Creating Supply and Demand At the Expense of the Working Poor

Creating Supply and Demand At the Expense of the Working Poor

The North Carolina General Assembly is rushing to make the life of the working poor ever more difficult, and at the same time making sure that the State Pension plan is in a position to take full of advantage of the distress.  Having absorbed a 2% increase in the payroll tax, thanks to the Federal Government, the working poor are likely to see their sales tax burden rise in North Carolina.  While the State House and Senate have slightly different approaches to “tax reform”, both bills broaden the sales tax to cover a variety of services.[1]  The sales tax is, of course, about as regressive as a tax can get.

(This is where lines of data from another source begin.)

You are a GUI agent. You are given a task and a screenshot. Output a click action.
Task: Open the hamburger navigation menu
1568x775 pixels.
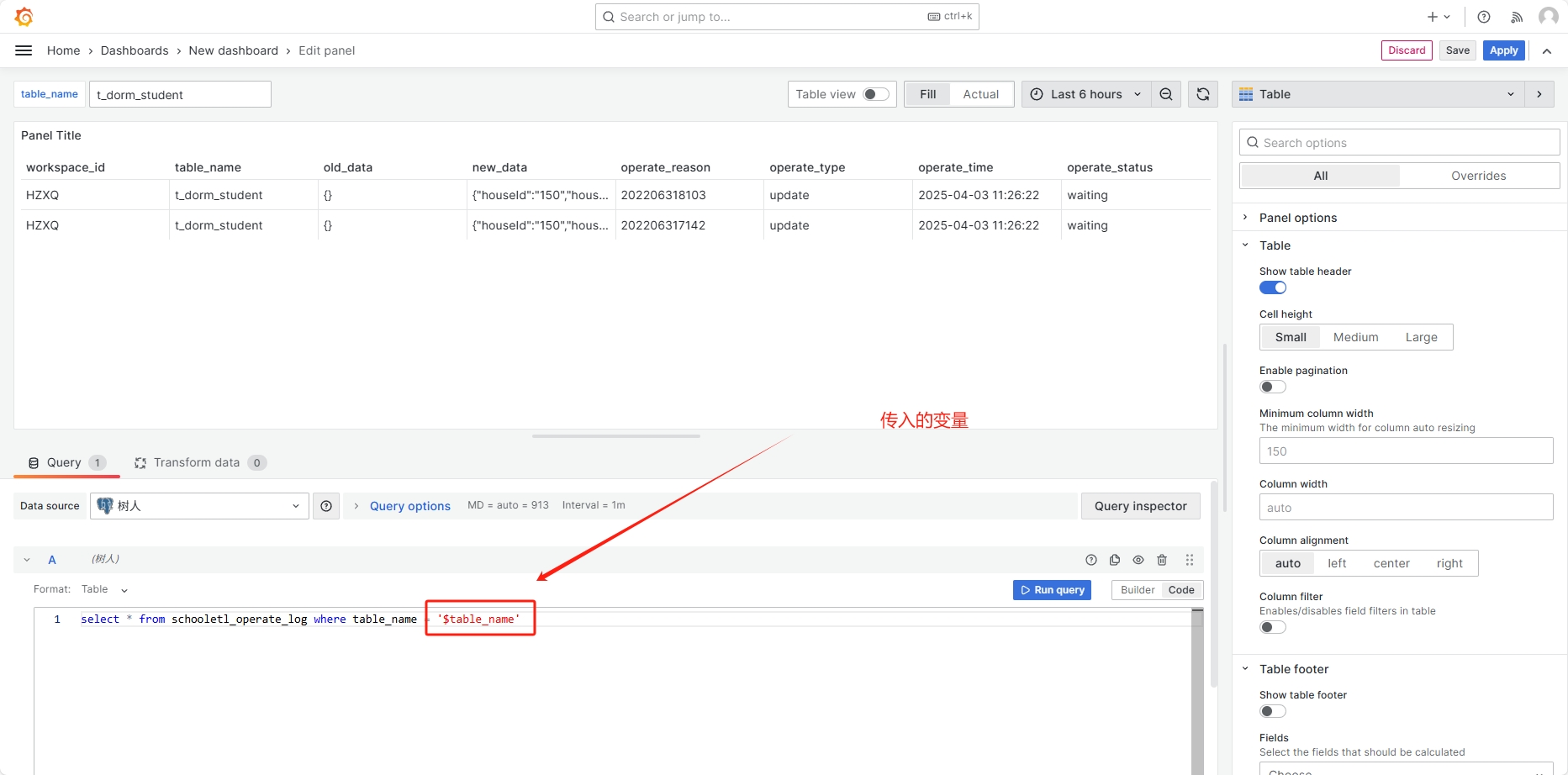[24, 50]
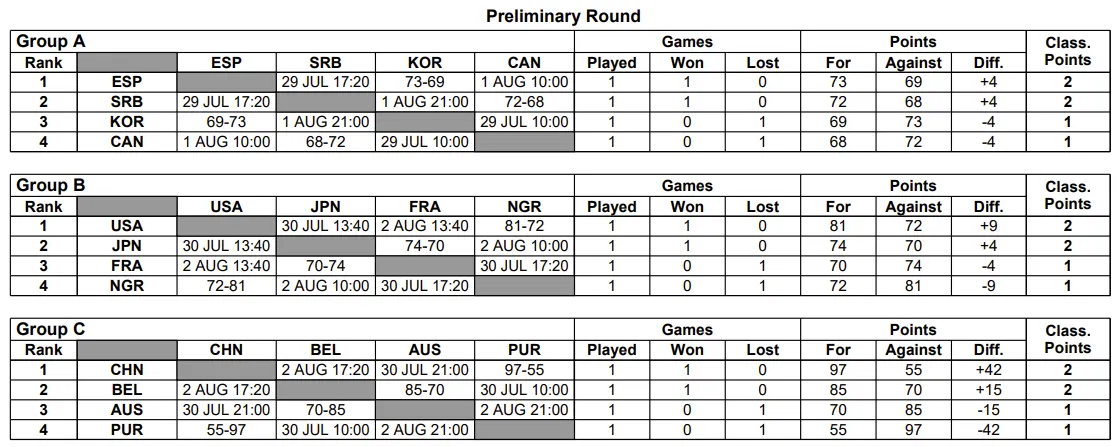
Task: Select the Group A header cell
Action: pos(292,41)

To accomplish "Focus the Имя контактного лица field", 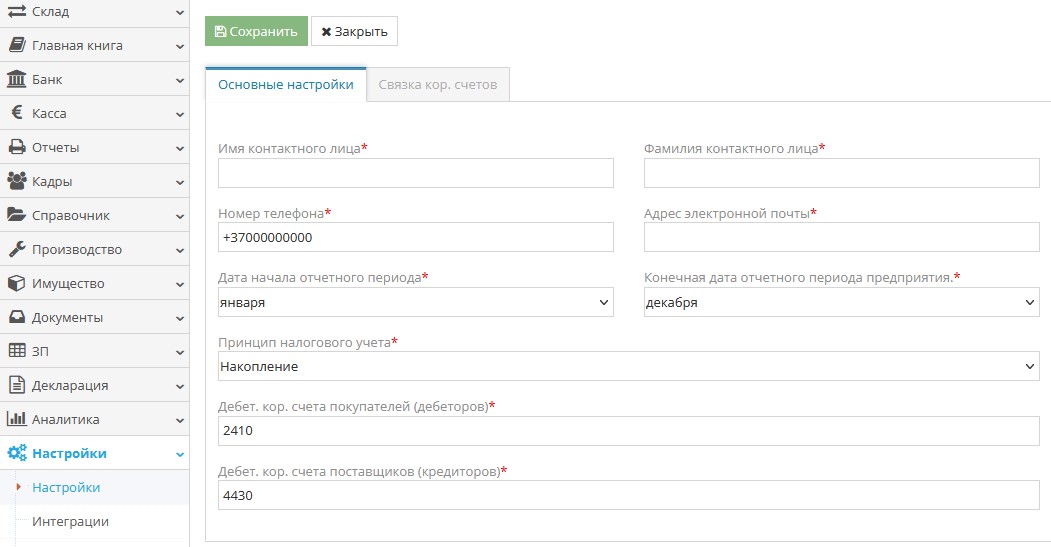I will point(415,173).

However, our esteemed legislature has a solution to the problem.  The State House is preparing to pass a slightly modified version of a personal loan bill already passed by the Senate.[2]  I wrote about the Senate bill in a post entitled “Our State Senate at Work:  Personal Loans for Hedge Funds [May 5, 2013].”  The bill increases the maximum size of personal loans as well as interest rate charged on these instruments. 

Design (2013)

The bill’s sponsors claim that the legislation will be good for North Carolina’s economy.  Really?  They also argue that the loan industry hasn’t been allowed a rate increase in a long time.[3]  The industry, which mainly consists of banks like BB&T hiding behind subsidiaries, can borrow money at ridiculously low interest rates.  As a result, their spread (what they charge customers versus what they pay to borrow money) is extremely wide.

The banking industry owes the General Assembly a series of big thank yous.  First, their corporate rate is going to go down(6.9% to 5.4%).  Second, banking executives will see their personal tax rate cut (7.75% to 5.9%).  Third, the tax bill will drive up loan demand because the working poor will have even less money.   Fourth, the personal loan bill will allow for bigger loans at higher interest rates for longer periods of time.

Of course, the banks aren’t going to want to hold onto these loans, so they’ll be selling them to hedge funds (a process known as securitization).  When the loans are first made, they’ll wind up in the hands of credit hedge funds, and when they inevitably start to go bad, they’ll be acquired by distressed hedge funds.  Fortunately, the House Committee on State Personnel is likely to advance the State Treasurer’s proposal to increase the alternative investment authority of the State pension plan.[4]  Thus, the pension plan will be in a good position to hire more hedge managers to hoover up the loans made to the working poor. 

Indubitably, the North Carolina pension plan won’t limit its acquisition of personal loans to North Carolina.  Their hedge fund managers will want to achieve a degree of diversity by investing in these types of securities all over the country.  Meanwhile, public pension plans in the rest of the country will take up their share of personal loans as they also rush headlong into alternative investments.   The personal loan machine will be well greased.

While elected officials exploit the working poor (some of whom are undoubtedly beneficiaries of the pension plan), the rest of us can enjoy our summer.  Most of us will be looking forward lower income tax rates, while the bankers dream of bigger bonuses, and the hedge fund managers salivate at the chance to manage a bigger piece of our pension plan. 

[1] Without debate or discussion, the State House restored unlimited deductions for mortgage interest, property taxes and charitable deductions, which will cost $500 million. The chief beneficiaries of this largesse are the wealthy.  In total the tax reform bill costs $1.5 billion that will have to come out of state expenditures in the coming years.  See,
[3] I’m a bit surprise that Attorney General Roy Cooper is the only member of the Council of State opposing this bill.